- **EXERCISE OBJECTIVE**: Could you copy exactly the lines from the one containing "How do I perform: Focus" through the last line of the records below, leaving out any pictures?
[DATASET RECORDS Boundary: Start]
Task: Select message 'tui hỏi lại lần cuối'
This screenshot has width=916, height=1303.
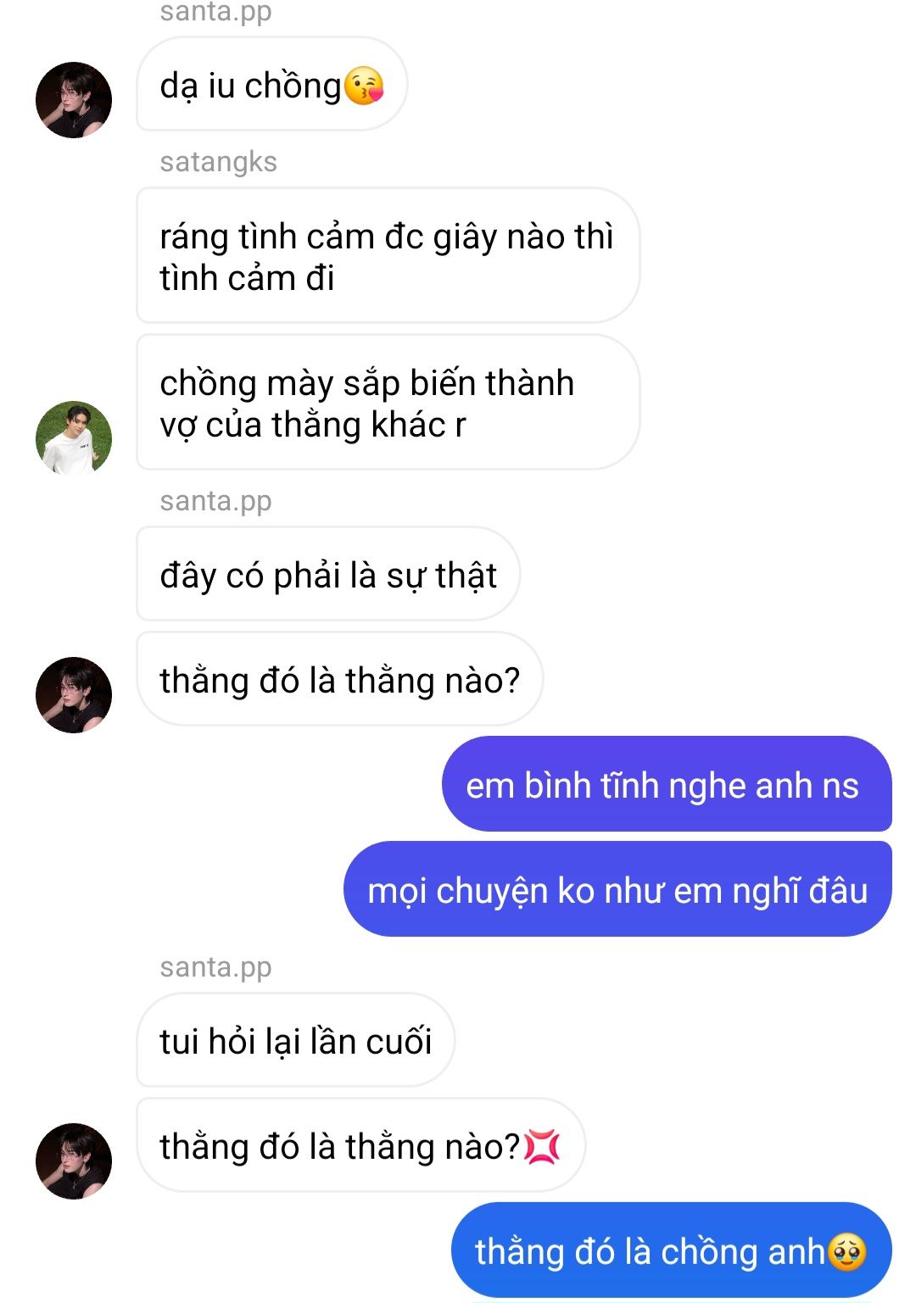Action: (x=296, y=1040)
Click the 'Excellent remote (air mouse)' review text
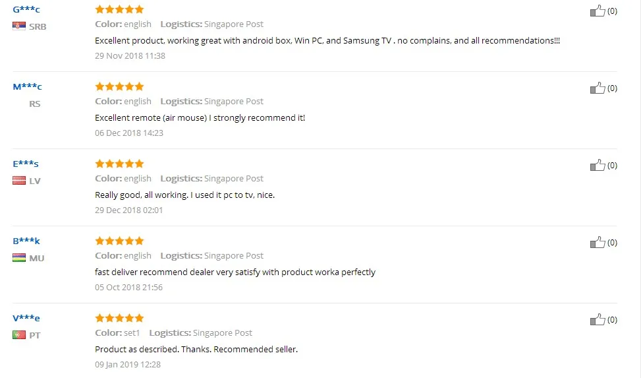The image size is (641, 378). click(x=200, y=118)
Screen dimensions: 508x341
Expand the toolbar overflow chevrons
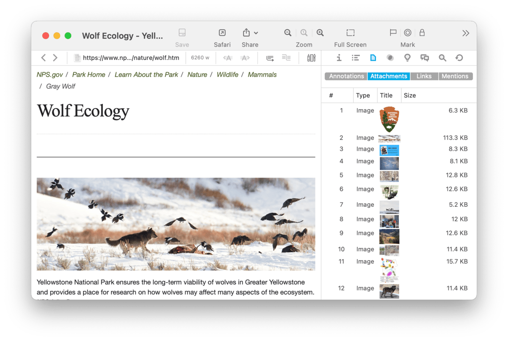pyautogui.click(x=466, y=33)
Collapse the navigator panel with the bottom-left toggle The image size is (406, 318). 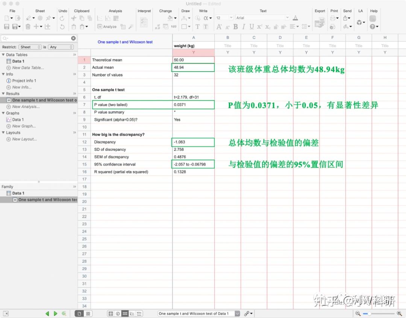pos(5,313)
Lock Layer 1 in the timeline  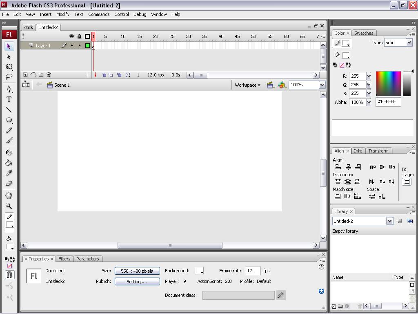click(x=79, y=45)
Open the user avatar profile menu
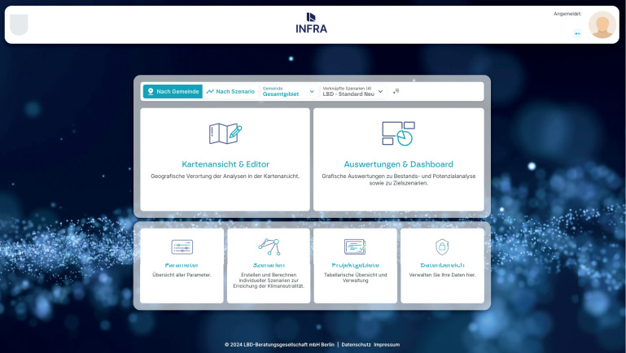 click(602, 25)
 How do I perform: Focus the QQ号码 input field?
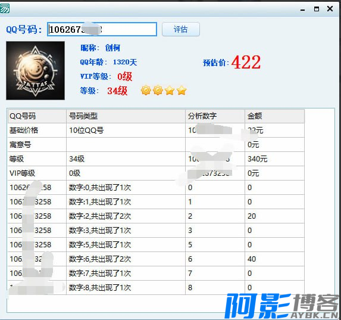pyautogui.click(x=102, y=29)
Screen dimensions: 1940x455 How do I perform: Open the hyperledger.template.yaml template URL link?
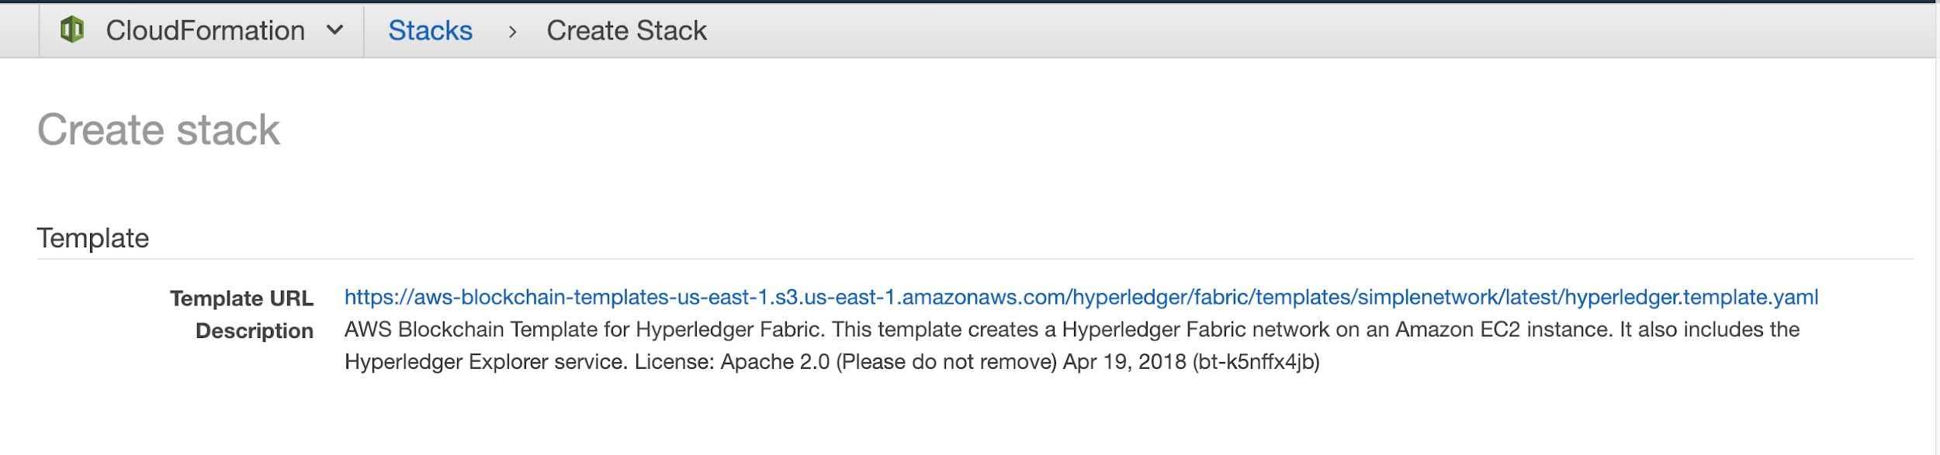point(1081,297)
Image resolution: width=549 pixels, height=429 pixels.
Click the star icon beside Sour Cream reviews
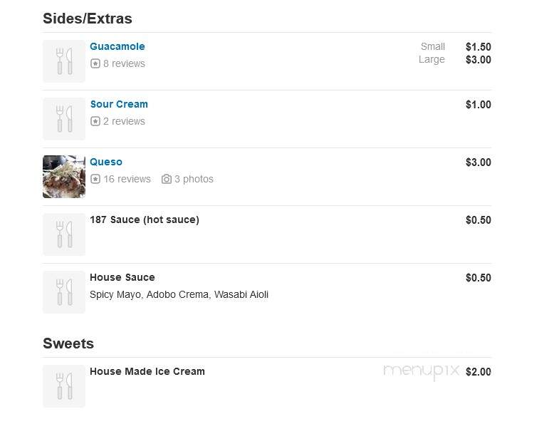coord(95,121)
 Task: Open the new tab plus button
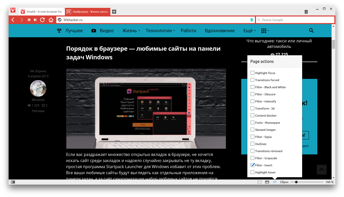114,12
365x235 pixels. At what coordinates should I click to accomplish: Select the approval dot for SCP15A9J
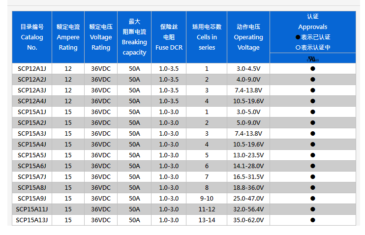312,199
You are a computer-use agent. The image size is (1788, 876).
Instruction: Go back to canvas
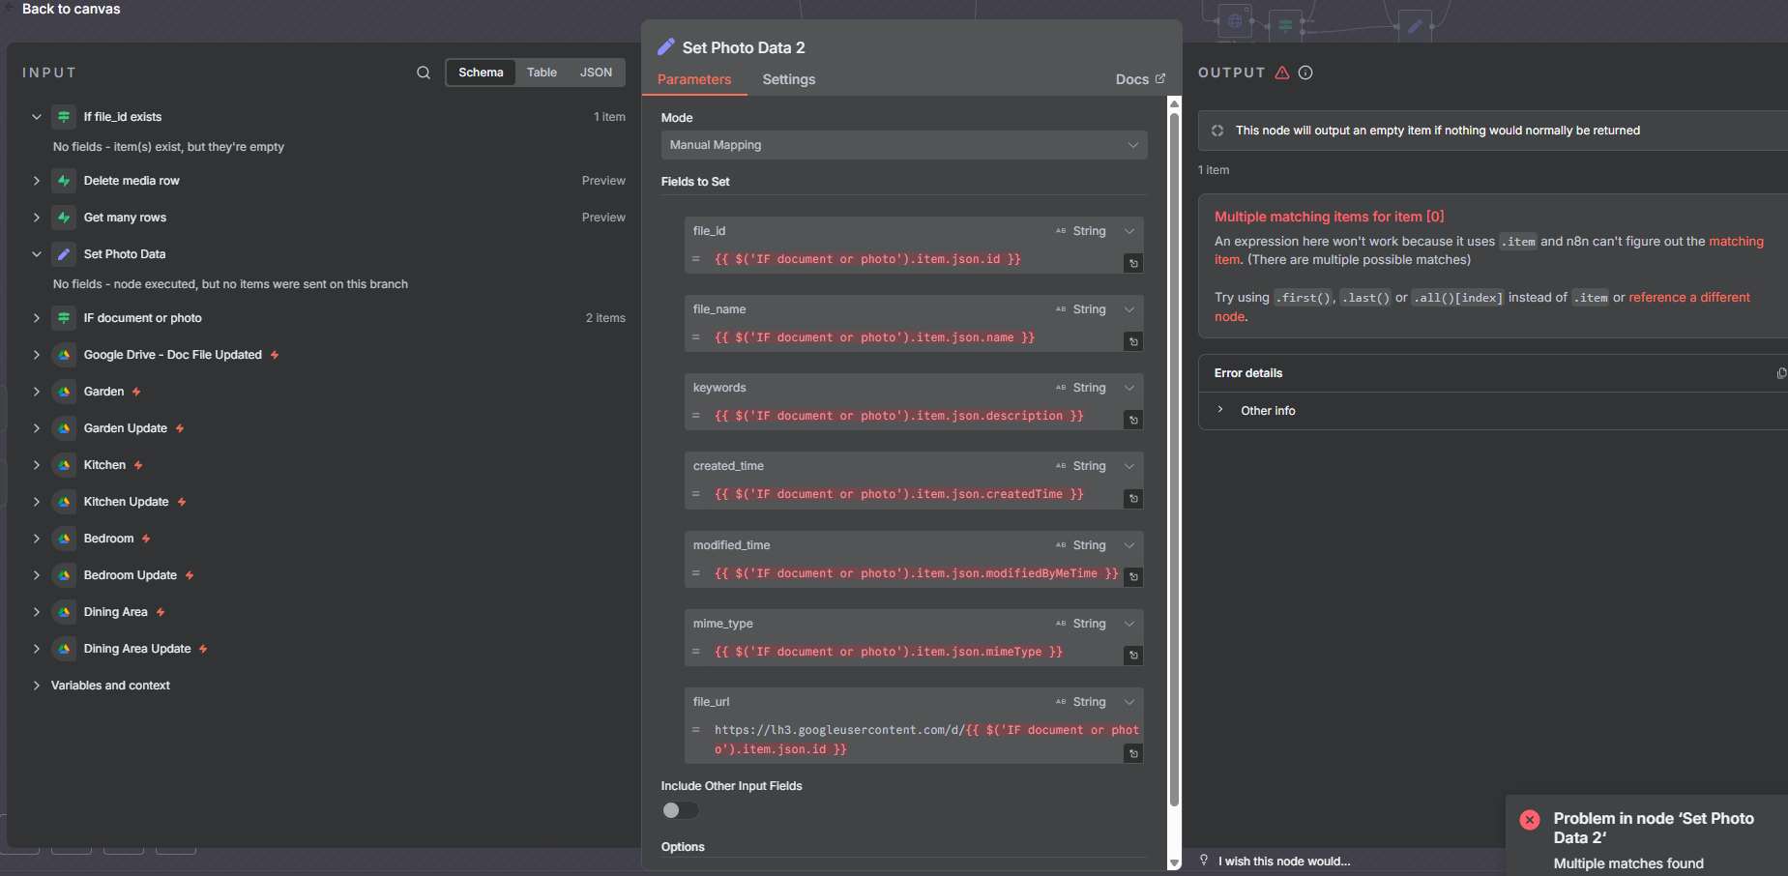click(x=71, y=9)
[DATASET RECORDS Boundary: End]
- **RESULT FOR THIS TASK**:
 How do I perform: Focus the QQ号码 input field?
pyautogui.click(x=102, y=29)
Screen dimensions: 1940x455 How do I perform: Open the hyperledger.template.yaml template URL link?
point(1081,297)
Image resolution: width=549 pixels, height=429 pixels.
Click the star icon beside Sour Cream reviews
coord(95,121)
 Task: Open the new tab plus button
114,12
365x235 pixels. At what coordinates should I click to accomplish: Select the approval dot for SCP15A9J
312,199
You are a computer-use agent. The image size is (1788, 876).
Instruction: Go back to canvas
click(x=71, y=9)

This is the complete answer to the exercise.